The HIV-2 CA lattice exhibits distinctions from corresponding HIV-1 structures.

Atomic models of HIV-2 CA could be confidently built into all maps and included all residues except those C-terminal to helix 11 (Table S2 and Figure S6A). The hexamer NTD aligned closely with the previously determined crystal structure of HIV-2 CA NTD⁴⁰ (~0.9 Å RMSD; Figure 2C). This included structural conservation at the rare E97D mutation of GL-AN which retains formation of a salt bridge with R119 (Figure 2C, upper left), hypothesized to stabilize the CypA-binding loop.¹⁸ Differences between the two structures largely occurred at protomer interfaces, either with adjacent chains or with the CTD (Figure 2C). Likewise, the hexamer CTD and previous HIV-2 CA CTD crystal structure⁴¹ aligned closely (~0.9 Å RMSD) (Figure 2C). However, the loop between helices 8 and 9 is shifted in the hexamer structure to allow Ǫ176 in the CTD to contact residues Ǫ139 and R143 in the NTD (Figure 2C, lower left). Furthermore, the previously described position of helix 12 in the CTD would clash with adjacent chains in our structure (Figure S6B–S6E)

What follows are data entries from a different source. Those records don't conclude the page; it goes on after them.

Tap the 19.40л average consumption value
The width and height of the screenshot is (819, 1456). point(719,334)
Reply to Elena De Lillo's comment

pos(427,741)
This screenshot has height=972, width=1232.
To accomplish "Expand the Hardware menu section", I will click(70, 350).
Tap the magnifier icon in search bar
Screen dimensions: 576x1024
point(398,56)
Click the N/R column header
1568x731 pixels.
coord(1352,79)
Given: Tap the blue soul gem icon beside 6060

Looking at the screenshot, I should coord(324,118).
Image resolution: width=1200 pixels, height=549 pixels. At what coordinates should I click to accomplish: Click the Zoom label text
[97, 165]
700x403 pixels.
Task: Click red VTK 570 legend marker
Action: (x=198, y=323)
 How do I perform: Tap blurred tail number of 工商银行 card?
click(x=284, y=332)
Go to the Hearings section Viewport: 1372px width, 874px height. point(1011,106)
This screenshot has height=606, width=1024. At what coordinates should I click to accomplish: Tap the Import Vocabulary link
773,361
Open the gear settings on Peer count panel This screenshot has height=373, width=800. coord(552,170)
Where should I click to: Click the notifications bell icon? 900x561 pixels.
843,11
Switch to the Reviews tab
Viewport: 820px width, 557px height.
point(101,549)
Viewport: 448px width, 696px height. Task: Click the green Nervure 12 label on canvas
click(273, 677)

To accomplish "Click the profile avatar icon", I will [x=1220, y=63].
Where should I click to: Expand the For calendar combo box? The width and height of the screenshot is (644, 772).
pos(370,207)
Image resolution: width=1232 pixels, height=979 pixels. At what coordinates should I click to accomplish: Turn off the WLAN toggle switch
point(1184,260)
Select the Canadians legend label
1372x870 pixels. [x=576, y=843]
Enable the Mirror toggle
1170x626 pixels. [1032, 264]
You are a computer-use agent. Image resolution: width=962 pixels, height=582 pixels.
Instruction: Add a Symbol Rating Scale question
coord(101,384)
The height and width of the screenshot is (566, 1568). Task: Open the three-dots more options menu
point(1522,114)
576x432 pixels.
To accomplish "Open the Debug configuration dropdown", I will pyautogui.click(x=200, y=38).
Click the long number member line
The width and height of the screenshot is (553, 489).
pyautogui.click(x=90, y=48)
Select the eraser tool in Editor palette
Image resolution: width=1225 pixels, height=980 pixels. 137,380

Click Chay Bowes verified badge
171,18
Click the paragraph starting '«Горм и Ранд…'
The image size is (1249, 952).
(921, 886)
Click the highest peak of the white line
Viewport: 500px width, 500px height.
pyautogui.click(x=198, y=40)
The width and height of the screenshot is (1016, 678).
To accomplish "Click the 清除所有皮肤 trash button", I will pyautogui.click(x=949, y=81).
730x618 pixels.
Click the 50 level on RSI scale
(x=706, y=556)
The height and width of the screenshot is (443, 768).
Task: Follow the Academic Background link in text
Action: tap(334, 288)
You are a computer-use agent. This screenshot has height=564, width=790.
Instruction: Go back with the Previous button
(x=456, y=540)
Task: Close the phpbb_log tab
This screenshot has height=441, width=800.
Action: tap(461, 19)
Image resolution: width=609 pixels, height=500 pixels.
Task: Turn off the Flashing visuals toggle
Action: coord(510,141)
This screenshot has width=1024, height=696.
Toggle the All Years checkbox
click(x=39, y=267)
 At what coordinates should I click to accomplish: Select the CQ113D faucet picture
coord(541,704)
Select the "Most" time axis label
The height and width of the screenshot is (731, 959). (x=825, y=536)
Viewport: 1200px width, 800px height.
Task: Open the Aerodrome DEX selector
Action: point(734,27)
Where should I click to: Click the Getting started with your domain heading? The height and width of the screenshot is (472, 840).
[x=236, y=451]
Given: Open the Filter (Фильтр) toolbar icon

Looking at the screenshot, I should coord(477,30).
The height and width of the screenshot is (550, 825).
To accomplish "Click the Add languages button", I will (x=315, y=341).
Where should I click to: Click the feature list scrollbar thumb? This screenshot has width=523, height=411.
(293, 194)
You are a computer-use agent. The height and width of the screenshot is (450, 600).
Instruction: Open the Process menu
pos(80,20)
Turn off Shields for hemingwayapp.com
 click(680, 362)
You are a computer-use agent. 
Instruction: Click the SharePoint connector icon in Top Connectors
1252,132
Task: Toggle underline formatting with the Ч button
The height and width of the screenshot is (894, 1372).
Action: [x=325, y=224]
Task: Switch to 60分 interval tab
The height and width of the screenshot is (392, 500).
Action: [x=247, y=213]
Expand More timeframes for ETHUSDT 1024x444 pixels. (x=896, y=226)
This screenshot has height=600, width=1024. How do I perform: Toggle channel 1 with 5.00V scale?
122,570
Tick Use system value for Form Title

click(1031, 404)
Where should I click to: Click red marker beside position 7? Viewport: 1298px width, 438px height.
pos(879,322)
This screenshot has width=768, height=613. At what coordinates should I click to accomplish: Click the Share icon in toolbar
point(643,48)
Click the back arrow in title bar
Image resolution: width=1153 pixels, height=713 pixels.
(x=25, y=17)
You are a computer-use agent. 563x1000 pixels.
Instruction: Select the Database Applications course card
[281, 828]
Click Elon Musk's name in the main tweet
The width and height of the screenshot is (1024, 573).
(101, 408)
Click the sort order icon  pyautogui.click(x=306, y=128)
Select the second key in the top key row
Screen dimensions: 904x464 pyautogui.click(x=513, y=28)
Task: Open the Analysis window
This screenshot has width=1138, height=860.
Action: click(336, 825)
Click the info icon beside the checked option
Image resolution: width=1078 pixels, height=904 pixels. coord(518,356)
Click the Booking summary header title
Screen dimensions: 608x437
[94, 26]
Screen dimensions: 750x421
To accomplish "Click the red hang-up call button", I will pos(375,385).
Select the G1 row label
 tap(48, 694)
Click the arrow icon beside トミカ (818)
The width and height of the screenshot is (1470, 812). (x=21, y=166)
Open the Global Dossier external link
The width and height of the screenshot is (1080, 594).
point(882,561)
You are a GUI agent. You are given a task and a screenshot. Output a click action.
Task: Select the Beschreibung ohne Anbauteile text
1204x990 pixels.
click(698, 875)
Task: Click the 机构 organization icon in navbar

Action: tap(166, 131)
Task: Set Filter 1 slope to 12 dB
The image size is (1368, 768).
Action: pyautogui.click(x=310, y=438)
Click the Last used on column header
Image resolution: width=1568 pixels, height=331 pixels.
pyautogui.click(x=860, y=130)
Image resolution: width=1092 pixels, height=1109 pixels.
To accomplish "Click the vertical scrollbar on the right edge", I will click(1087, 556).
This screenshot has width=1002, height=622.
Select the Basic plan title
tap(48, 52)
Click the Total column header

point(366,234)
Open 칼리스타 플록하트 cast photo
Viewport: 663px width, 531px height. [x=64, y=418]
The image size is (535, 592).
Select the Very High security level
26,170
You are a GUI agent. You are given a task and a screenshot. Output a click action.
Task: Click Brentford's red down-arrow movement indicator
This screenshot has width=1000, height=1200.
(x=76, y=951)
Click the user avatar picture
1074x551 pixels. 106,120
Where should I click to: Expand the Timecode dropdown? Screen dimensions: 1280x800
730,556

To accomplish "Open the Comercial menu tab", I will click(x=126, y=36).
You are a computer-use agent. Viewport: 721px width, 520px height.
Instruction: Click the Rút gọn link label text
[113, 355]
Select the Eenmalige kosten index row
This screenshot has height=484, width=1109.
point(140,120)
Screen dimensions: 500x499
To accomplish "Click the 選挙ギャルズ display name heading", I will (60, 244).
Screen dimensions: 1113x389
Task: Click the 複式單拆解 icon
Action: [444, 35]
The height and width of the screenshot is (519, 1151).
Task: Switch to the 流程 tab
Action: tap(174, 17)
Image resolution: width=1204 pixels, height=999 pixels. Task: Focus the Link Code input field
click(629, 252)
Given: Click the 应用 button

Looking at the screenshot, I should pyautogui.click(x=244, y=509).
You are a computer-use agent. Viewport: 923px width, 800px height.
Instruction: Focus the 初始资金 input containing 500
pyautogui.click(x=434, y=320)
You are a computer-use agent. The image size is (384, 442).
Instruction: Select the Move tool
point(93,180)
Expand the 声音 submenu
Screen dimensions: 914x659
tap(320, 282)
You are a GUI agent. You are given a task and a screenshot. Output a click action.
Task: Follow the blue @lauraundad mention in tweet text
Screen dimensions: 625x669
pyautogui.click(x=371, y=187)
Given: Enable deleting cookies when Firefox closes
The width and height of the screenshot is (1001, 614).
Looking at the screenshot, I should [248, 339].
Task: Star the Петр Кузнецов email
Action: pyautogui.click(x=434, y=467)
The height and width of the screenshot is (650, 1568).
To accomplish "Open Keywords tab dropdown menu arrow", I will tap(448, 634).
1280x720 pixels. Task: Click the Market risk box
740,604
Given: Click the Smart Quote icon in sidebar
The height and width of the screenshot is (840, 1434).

The HIV-2 models reported here aligned closely with previously determined HIV-1 structures, both when comparing hexamers³⁴ (~1.7 Å RMSD) and pentamers³⁹ (~1.1 Å RMSD; Figure S7A). As such, HIV-2 CA protomers also adopt significant conformational differences to accommodate forming both the pentamer and hexamer. However, considerable details underlying this structural plasticity differ. These differences also compound into identifiable changes in CA assemblies with the central pore diameter expanding by ~2.7 Å in the hexamer³⁴ and by ~1.6 Å in the pentamer³⁹ compared to HIV-1 at the Cα position of the R18 ring (Figure 3A). Comparing regions of the capsomers, the arrangement of NTD cores of HIV-2 is generally wider. In both viruses, CA NTD-NTD inter-protomer contacts are mediated by the N-terminal three-helix bundle and most sidechain interactions are conserved or similar.⁵² However, while in HIV-1 the shift to the pentameric conformation excludes helix 3 from inter-chain contacts,^38,39 helix 3 of HIV-2 CA remains engaged at the assembly interface with helix 2 from the adjacent chain through residues well-conserved within HIV-2, but divergent compared to HIV-1 (Figure 3B and S7C). Specifically, we observed an exchange of polar contacts as the hydrogen bonding potential of helix 2 residues Ǫ41 and E45 are met either by Y50 and Ǫ54 in the hexameric conformation or N57 and Ǫ54 in the pentamer, allowing a change in register as helix 3 slides along helix 2.

Figure 3:

Unique intra-hexamer/pentamer contacts in the HIV-2 CA lattice.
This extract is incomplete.